Auch mit den sechs Westbalkanländern wird das nicht anders sein. Durch die jetzige Ankündigung einer EU-Mitgliedschaft in nicht all zu ferner Zukunft wurden die herrschenden Eliten auf der internationalen Bühne bestätigt und dadurch zu Hause weiter gestärkt. Sie sitzen jetzt noch fester im Sattel und werden nicht so bald die Macht abgeben.

Nur Kosmetik, keine Überzeugungen

Das beste Beispiel dafür ist der serbische Präsident Aleksandar Vucic. Er versteht es hervorragend, die russische oder die chinesische Angstkarte zu spielen. Gleichzeitig präsentiert er sich als modern, pragmatisch und europaorientiert. Dafür wird er in Brüssel wie in Berlin als ultimativer Stabilitätsfaktor auf dem Balkan hofiert, sein autokratischer Regierungsstil, die Gängelung der Opposition und die Gleichschaltung der Presse hingegen ignoriert und toleriert. Nun wurde für Serbien sogar ein mögliches EU-Beitrittsjahr genannt – 2025. Vucic ist jetzt stärker denn je. Und er ist noch jung: Es sieht alles danach aus, dass Vucic auch derjenige sein wird, der die Beitrittsurkunde unterschreibt.
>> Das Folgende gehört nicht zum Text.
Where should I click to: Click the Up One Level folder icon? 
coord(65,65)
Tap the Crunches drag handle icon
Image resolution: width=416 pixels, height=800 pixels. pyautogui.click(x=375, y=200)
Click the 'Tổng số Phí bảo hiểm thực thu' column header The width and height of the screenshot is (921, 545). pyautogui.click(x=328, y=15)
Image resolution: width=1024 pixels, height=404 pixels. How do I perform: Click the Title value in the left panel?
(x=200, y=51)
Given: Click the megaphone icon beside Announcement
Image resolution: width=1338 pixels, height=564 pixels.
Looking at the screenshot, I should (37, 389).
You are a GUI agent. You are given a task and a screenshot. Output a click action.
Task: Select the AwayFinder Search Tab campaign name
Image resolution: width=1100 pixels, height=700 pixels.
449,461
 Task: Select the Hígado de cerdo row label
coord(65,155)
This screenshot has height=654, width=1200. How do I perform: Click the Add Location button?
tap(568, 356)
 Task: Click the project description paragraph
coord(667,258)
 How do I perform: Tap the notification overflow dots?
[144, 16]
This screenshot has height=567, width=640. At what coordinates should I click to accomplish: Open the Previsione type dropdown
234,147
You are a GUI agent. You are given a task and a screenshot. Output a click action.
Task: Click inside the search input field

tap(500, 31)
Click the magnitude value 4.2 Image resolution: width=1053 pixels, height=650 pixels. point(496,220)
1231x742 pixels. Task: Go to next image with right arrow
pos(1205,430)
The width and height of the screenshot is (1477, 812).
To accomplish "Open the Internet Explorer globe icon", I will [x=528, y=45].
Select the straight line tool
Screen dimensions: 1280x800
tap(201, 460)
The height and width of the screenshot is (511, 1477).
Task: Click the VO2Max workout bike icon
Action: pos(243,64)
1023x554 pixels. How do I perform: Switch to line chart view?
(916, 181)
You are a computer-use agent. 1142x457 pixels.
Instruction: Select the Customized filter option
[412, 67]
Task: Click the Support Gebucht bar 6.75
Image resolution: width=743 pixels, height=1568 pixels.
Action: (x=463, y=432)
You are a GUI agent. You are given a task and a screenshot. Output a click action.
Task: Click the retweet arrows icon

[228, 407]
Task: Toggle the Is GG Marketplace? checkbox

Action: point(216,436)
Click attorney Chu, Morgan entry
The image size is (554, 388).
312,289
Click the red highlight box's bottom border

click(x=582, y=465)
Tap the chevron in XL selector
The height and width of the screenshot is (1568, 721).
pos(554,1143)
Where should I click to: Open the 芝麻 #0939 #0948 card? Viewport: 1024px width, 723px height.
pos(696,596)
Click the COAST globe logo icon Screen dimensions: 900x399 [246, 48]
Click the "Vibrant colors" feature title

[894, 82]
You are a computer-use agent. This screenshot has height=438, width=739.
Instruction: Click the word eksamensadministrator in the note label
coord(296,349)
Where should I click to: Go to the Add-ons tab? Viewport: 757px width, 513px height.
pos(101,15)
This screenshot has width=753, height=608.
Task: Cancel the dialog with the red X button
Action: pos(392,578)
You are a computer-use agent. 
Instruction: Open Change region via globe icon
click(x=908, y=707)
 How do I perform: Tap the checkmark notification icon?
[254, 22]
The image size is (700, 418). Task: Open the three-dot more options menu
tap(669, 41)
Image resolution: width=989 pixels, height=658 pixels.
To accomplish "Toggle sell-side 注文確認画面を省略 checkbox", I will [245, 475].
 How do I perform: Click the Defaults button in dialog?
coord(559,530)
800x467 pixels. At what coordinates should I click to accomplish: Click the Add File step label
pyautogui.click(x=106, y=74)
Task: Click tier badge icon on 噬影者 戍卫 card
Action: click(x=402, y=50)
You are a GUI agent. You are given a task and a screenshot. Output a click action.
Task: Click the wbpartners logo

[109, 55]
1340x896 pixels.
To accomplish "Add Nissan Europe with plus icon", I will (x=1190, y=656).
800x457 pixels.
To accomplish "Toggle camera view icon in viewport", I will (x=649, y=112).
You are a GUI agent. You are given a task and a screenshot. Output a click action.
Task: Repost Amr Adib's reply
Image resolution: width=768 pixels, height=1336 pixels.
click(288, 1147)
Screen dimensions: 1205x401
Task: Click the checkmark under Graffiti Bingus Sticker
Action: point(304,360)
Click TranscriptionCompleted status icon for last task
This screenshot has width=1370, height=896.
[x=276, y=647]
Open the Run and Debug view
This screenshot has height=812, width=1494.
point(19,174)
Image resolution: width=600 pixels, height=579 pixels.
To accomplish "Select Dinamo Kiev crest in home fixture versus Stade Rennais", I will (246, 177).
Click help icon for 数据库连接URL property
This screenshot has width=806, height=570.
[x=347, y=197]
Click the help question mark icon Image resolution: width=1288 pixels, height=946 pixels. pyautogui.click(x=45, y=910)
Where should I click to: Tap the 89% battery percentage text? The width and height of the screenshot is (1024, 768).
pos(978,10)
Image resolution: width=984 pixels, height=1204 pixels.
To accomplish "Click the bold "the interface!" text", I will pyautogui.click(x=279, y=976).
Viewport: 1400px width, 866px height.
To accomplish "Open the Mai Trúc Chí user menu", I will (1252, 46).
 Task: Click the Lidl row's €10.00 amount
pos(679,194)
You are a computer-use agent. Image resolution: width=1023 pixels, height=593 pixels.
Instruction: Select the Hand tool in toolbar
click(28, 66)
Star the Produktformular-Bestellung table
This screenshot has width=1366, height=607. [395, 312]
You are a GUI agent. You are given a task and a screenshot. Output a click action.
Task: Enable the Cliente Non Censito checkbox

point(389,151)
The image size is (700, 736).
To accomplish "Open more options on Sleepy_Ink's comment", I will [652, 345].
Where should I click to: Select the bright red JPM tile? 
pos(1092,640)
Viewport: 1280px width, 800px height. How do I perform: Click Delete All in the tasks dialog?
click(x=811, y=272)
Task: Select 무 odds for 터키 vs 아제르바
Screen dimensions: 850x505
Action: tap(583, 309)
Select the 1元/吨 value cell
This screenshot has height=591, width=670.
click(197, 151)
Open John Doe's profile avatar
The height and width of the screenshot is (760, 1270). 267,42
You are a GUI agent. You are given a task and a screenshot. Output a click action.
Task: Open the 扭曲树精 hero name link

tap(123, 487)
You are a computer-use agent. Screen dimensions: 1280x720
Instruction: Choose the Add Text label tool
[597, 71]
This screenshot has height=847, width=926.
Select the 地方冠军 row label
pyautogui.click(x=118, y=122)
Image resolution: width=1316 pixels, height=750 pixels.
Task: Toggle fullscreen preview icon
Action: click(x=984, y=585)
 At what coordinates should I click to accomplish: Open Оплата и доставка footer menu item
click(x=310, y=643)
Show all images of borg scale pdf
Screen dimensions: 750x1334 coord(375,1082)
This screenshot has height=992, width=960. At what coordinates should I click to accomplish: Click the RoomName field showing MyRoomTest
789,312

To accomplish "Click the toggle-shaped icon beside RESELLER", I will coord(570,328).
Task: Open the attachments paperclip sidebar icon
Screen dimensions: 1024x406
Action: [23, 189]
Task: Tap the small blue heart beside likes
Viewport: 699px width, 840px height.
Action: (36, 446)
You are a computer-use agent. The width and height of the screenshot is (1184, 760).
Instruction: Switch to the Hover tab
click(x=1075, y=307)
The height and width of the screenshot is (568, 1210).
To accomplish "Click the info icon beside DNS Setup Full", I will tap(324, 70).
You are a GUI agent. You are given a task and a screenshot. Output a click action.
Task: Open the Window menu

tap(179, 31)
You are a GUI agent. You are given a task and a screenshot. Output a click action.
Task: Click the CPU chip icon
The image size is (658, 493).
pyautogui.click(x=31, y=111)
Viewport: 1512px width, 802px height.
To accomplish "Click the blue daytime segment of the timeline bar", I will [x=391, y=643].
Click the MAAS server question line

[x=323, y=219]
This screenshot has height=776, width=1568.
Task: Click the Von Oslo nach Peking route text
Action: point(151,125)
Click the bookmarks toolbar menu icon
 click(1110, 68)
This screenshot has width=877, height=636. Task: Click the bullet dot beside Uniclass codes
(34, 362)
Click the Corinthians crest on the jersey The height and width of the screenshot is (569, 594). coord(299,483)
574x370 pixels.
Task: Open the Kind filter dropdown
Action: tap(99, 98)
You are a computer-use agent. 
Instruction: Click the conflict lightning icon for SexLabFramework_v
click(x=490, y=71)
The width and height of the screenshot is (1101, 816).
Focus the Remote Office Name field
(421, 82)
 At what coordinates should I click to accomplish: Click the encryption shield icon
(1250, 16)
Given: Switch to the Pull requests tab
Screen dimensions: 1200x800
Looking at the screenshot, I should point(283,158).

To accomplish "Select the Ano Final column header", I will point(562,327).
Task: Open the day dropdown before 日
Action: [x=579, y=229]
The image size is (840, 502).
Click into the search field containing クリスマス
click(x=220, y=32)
Ausnahmslos alle Westbalkanländer wollen in die EU. Vor allem die herrschenden Eliten erhoffen sich dadurch finanzielle Hilfe, mit der sie ihre eigene Untätigkeit und Unfähigkeit kaschieren können. Sie werden dafür notgedrungen die nationalen Gesetzgebungen den EU-Anforderungen anpassen, sie werden die eine oder die andere kosmetische Korrektur an der Fassade ihrer Gesellschaften vornehmen. Aber die Machtstrukturen werden sie nicht ändern, denn dann müssten sie abtreten. Und das ist nicht zu erwarten.

In Zukunft gerne - aber aus eigener Kraft

Für die EU bedeutet das aber noch mehr Probleme, noch kompliziertere Strukturen, noch mehr Dissens und - anders als beabsichtigt - noch mehr Instabilität, diesmal von innen.

Deswegen wäre Brüssel besser beraten, den Westbalkanländern nicht gleich die volle Mitgliedschaft anzubieten, sondern zunächst eine gemeinsame Handelszone oder eine privilegierte Partnerschaft anzustreben. Es muss eine Form der Zusammenarbeit gefunden werden, welche die wirtschaftlich schwachen Länder einerseits schützt und andererseits die Entwicklung einer demokratischen Zivilgesellschaft fördert. Aber eben außerhalb der EU.

Und falls diese Länder dann eines Tages tatsächlich aus eigener Überzeugung stabile demokratische Strukturen auf der Grundlage der Prinzipien der Rechtsstaatlichkeit aufgebaut haben, kann man auch über einer EU-Mitgliedschaft sprechen. Dann als gleichberechtigte Partner, auf Augenhöhe. Das wäre dann ein echter Gewinn für alle.